The iconic end scene of Heat |
I am so glad I found this wonderful insight into the ending of Heat, which is one of my top cinematic moments. For me, Moby's "God Moving Across the Face of the Water" has become almost a life anthem. The end scene of Heat is iconic to me. It resonates with something deep inside of me, something even now I find hard to understand. But this write up of the music development of this scene is short but fascinating. Be sure to follow the link to the source of this, because you can actually play a stream of "End Titles" by Elliot Goldenthal, which is just superb and sadly commercially unavailable.

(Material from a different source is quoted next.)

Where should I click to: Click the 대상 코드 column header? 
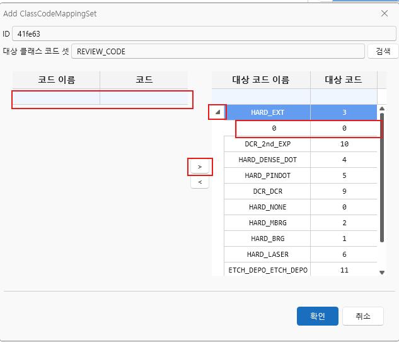click(344, 80)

The precisely hodge-podged sources for Michael Mann's musical cues—sometimes original compositions, sometimes culled from pre-existing pop, rock, industrial, and/or electronic groups—are as diverse as the dusty Los Angeles turfs he agilely vignettes in his consummate epic crime male-odrama Heat.

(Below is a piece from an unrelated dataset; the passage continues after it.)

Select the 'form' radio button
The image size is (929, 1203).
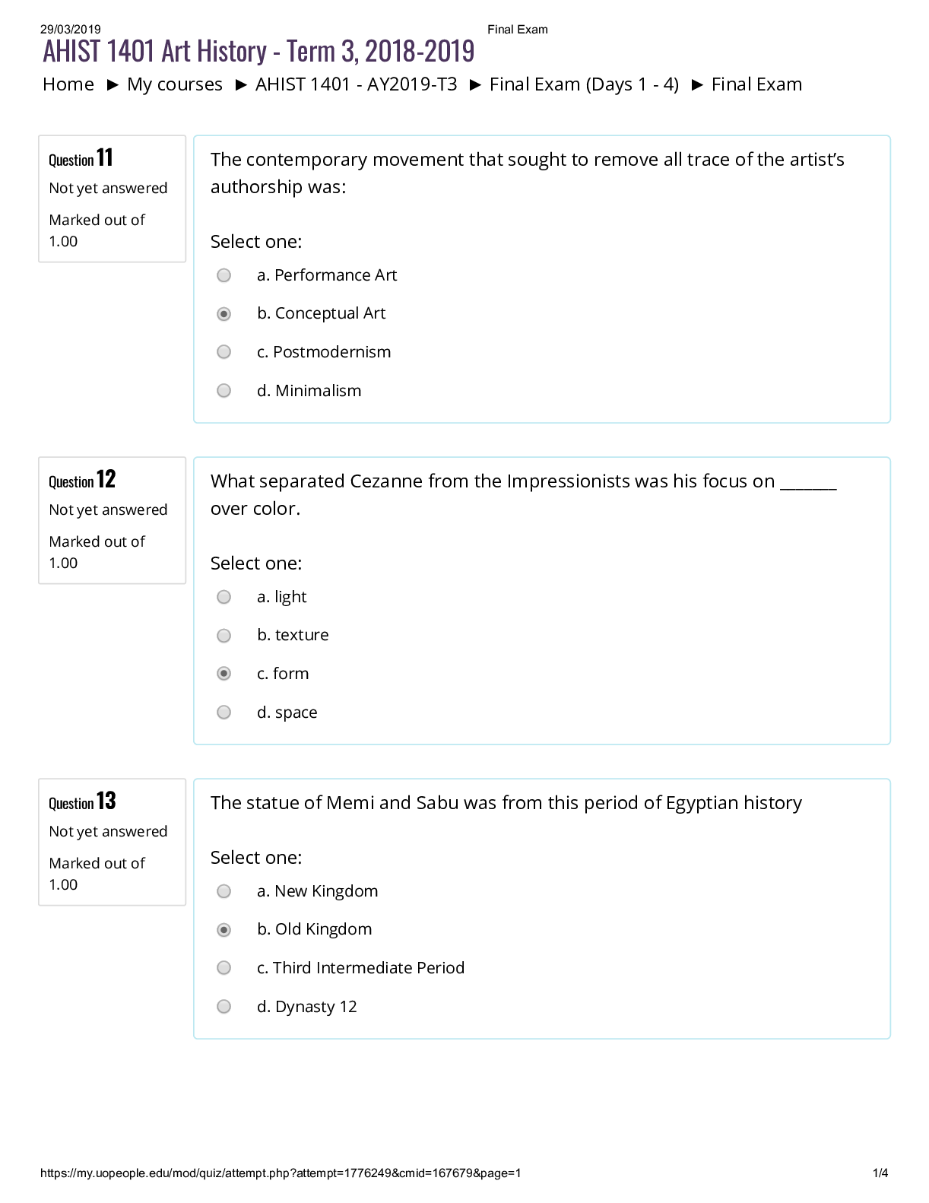pyautogui.click(x=224, y=674)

Film scorer Elliot Goldenthal's original cue for the end titles (performed by the Kronos Quartet) was ultimately replaced by a Moby track—the Reich-like "God Moving Across the Face of the Water" which appeared on "Everything is Wrong" that same year. While both selections capture the enveloping electricity of an adrenaline rush effervescing into the blinking lights of a warm L.A. night, the Goldenthal better emphasizes a potential lack of resolution, thus providing an appropriate emotional bookend to that composer's hauntingly spare and ambivalent opening track. The Moby, in a new version specific to the film, features an additional bridge that seems rather to triumphantly celebrate the story's fulfillment.